Energy & Fuels, Vol.19, No.1, 164-169, 2005
On the limitations of UV-fluorescence spectroscopy in the detection of high-mass hydrocarbon molecules
This work compares UV-fluorescence (UV-F) and UV-absorption (UV-A) as detection methods in the analysis of coal and petroleum-derived materials, using size exclusion chromatography (SEC). A UV-F spectrometer that was equipped with a flow cell was connected in series to an SEC chromatograph with a conventional UV-A detector. Samples were examined via SEC, using both UV-F and UV-A detectors that were operating in tandem. They included asphaltenes from heavy petroleum residues and three fractions of a coal tar pitch obtained by solvent solubility separation. The chromatogram of the lightest fraction of the coal tar pitch (the acetone solubles) showed a single peak, with close agreement between both detection systems.
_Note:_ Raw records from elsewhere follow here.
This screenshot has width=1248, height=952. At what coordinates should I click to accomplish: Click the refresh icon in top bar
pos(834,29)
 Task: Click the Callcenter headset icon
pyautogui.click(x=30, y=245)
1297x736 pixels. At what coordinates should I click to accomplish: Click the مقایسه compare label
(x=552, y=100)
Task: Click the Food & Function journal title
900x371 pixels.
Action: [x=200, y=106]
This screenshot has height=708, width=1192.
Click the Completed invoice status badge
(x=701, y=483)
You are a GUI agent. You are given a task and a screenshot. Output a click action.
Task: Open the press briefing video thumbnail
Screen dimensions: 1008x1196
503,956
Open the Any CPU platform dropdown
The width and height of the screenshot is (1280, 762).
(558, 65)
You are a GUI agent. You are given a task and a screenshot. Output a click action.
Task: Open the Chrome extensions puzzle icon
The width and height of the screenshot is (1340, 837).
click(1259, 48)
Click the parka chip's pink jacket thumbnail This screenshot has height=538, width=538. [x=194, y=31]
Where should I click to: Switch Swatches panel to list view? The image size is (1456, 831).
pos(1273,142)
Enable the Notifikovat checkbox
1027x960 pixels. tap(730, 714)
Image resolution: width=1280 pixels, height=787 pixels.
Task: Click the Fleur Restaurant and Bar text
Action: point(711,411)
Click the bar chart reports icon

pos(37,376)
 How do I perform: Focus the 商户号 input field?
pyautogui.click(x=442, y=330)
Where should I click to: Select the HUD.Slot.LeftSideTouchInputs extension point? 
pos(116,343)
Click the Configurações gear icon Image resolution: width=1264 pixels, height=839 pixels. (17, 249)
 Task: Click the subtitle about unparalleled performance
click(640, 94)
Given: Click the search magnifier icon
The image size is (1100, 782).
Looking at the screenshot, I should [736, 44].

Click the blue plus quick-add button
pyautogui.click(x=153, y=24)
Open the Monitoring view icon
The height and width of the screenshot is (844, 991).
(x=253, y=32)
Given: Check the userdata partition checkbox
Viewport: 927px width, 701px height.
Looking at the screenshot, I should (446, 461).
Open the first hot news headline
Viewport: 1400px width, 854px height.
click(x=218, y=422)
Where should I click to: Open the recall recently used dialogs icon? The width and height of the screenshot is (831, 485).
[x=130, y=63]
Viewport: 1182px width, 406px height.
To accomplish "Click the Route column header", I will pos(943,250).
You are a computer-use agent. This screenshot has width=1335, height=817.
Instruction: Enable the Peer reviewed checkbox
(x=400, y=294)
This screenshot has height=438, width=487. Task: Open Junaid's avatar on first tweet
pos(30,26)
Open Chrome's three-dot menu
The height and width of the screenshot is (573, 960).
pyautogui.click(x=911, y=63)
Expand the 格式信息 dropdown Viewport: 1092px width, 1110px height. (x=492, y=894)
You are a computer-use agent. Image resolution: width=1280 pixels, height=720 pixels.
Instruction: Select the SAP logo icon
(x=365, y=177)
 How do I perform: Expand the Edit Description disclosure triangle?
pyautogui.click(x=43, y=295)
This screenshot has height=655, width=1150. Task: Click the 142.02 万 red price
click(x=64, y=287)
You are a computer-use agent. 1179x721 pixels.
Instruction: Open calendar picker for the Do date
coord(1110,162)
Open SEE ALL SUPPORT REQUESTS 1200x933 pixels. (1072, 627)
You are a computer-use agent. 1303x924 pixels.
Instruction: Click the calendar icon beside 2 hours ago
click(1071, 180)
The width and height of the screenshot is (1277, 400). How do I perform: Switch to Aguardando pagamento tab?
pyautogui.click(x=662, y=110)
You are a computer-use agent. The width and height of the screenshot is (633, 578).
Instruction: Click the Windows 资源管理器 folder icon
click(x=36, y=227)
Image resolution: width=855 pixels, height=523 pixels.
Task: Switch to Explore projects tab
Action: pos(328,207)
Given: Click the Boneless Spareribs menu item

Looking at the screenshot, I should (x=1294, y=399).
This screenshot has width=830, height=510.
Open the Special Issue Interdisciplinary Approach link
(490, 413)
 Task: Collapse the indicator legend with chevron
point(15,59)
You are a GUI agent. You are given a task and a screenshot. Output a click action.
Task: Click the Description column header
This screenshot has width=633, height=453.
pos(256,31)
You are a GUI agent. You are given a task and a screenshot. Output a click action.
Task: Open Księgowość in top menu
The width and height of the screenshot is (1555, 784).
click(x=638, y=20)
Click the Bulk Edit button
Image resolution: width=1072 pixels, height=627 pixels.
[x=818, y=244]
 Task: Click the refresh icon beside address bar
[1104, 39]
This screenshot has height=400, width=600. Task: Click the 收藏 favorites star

The rest of the samples showed an early-eluting peak that corresponded to material excluded from the column porosity, in addition to a retained peak. UV-F showed little sensitivity to material eluting under the excluded peak in any of the samples and also was less effective than UV-A in detecting the material eluting at shorter times under the retained peak, only responding to the smallest molecules. Number and weight averages of the molecular mass distributions calculated for the retained material from UV-A were significantly higher than those calculated from UV-F data. UV-F fails to detect the entire range of compounds present in these complex samples, and it is particularly insensitive to the heavier ends. It seems that detection by UV-F is more dependent on structural features than UV-A.